Ein MX-Eintrag (Mail Exchanger Record) ist ein wesentlicher Bestandteil des Domain Name Systems (DNS) und dient dazu, den für den E-Mail-Empfang zuständigen Mailserver einer Domain zu definieren. Durch diesen Eintrag wird festgelegt, welcher Server E-Mails, die an eine bestimmte Domain gesendet werden, empfangen und verarbeiten soll.
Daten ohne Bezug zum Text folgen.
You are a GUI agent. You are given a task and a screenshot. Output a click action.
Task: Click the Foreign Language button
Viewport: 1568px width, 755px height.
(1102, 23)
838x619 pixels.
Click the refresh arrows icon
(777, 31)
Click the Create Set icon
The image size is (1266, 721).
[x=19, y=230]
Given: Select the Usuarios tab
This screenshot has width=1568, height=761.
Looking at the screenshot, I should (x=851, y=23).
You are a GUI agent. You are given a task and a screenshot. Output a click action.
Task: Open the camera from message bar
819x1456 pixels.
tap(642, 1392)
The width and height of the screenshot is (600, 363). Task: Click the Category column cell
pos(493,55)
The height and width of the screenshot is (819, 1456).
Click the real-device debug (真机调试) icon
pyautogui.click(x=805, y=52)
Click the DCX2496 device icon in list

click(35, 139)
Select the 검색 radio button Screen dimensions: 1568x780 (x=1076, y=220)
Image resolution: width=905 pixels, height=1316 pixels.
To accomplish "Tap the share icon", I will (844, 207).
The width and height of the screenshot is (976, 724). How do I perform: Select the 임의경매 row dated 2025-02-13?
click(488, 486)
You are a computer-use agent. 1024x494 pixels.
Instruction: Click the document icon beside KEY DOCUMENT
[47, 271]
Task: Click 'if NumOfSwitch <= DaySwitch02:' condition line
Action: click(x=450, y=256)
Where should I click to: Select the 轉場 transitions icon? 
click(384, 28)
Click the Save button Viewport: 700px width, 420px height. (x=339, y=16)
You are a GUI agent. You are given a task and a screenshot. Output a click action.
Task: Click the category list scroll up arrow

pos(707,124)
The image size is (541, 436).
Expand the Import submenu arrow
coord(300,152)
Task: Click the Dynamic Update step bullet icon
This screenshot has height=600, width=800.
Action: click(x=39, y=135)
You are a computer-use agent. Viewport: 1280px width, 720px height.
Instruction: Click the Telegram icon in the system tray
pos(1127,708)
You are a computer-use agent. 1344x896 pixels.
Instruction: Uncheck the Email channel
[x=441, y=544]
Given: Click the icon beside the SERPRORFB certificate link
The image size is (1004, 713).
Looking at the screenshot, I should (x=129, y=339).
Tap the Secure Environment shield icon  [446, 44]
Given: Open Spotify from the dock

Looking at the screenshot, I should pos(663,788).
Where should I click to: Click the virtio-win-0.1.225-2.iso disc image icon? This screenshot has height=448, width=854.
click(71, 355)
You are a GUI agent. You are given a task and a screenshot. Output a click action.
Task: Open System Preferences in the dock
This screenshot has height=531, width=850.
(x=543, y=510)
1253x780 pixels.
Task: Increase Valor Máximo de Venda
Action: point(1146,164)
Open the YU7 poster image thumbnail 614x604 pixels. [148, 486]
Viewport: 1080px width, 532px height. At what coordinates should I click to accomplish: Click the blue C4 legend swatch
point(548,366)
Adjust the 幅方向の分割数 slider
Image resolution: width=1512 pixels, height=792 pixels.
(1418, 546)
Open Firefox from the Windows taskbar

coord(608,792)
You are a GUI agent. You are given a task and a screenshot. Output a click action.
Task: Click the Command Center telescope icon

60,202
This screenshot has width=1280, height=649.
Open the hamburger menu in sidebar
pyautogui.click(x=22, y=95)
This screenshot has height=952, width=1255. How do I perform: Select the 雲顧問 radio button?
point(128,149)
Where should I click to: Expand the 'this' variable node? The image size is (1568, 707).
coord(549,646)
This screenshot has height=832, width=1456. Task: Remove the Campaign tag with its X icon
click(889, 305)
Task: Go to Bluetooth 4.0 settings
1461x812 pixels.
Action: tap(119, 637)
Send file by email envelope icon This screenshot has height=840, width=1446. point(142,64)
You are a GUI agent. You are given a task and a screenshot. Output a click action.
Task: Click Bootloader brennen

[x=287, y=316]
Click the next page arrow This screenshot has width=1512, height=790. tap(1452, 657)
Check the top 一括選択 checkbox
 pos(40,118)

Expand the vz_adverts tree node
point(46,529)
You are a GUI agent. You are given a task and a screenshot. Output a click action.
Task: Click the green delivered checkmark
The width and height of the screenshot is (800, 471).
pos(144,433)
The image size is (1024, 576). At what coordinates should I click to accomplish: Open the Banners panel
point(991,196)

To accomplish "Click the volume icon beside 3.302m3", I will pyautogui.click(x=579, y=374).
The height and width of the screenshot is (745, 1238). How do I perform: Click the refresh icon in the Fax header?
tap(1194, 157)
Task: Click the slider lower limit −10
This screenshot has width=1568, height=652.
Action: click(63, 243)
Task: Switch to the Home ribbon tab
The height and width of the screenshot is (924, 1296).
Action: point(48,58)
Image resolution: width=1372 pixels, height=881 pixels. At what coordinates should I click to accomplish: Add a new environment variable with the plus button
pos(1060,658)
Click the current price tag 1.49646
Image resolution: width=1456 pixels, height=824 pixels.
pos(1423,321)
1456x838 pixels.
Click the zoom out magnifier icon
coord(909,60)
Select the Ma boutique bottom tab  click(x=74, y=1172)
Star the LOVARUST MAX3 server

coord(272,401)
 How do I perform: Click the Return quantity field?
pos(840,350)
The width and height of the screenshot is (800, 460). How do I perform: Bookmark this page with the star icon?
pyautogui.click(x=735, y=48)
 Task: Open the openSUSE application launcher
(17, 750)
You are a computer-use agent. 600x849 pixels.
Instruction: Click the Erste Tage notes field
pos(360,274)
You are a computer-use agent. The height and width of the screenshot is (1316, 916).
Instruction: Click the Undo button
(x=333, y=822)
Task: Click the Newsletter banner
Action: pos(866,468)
Der MX-Eintrag ist damit entscheidend für die Funktionsfähigkeit der E-Mail-Kommunikation.
Funktionsweise
Ein MX-Eintrag besteht aus zwei Hauptkomponenten:
- Priorität: Die Priorität gibt an, in welcher Reihenfolge die Mailserver kontaktiert werden, wenn mehrere MX-Einträge für eine Domain existieren. Der Mailserver mit der niedrigsten Prioritätsnummer wird zuerst angesprochen. Falls dieser nicht erreichbar ist, werden die Server mit den höheren Prioritätsnummern in der festgelegten Reihenfolge kontaktiert. Dies sichert die Verfügbarkeit der E-Mail-Dienste, selbst wenn der primäre Server ausfällt.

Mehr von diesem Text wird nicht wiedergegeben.